_Task statement_
Word for word, transcribe all the entries shown below.

_Extracted entries_
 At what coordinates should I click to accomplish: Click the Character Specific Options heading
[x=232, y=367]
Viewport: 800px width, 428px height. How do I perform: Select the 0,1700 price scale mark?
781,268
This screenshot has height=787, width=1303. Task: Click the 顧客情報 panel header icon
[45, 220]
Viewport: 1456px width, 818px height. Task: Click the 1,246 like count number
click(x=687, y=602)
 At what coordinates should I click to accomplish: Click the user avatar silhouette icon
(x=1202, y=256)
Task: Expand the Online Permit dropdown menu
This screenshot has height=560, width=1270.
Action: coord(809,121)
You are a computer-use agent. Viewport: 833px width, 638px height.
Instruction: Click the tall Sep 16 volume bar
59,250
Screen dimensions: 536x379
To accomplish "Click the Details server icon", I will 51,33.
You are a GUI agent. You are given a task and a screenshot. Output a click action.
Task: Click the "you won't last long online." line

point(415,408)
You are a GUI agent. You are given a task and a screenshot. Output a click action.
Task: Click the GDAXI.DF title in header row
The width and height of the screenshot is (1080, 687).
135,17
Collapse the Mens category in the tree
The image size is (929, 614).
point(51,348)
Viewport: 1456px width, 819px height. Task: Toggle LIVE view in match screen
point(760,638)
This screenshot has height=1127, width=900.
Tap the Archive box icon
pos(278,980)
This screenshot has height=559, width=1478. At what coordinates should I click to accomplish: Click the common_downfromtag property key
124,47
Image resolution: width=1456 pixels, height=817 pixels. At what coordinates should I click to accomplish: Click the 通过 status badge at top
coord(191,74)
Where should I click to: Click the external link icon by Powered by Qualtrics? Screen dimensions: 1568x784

_Your response_
 At what coordinates should I click to accomplish: Click the Character Specific Options heading
[x=232, y=367]
Viewport: 800px width, 428px height. How do I perform: Select the 0,1700 price scale mark?
781,268
This screenshot has height=787, width=1303. Task: Click the 顧客情報 panel header icon
[45, 220]
Viewport: 1456px width, 818px height. Task: Click the 1,246 like count number
click(x=687, y=602)
 At what coordinates should I click to accomplish: Click the user avatar silhouette icon
(x=1202, y=256)
Task: Expand the Online Permit dropdown menu
This screenshot has height=560, width=1270.
Action: coord(809,121)
You are a computer-use agent. Viewport: 833px width, 638px height.
Instruction: Click the tall Sep 16 volume bar
59,250
Screen dimensions: 536x379
To accomplish "Click the Details server icon", I will 51,33.
You are a GUI agent. You are given a task and a screenshot. Output a click action.
Task: Click the "you won't last long online." line

point(415,408)
You are a GUI agent. You are given a task and a screenshot. Output a click action.
Task: Click the GDAXI.DF title in header row
The width and height of the screenshot is (1080, 687).
135,17
Collapse the Mens category in the tree
The image size is (929, 614).
point(51,348)
Viewport: 1456px width, 819px height. Task: Toggle LIVE view in match screen
point(760,638)
This screenshot has height=1127, width=900.
Tap the Archive box icon
pos(278,980)
This screenshot has height=559, width=1478. At what coordinates should I click to accomplish: Click the common_downfromtag property key
124,47
Image resolution: width=1456 pixels, height=817 pixels. At what coordinates should I click to accomplish: Click the 通过 status badge at top
coord(191,74)
Where should I click to: Click the external link icon by Powered by Qualtrics? Screen dimensions: 1568x784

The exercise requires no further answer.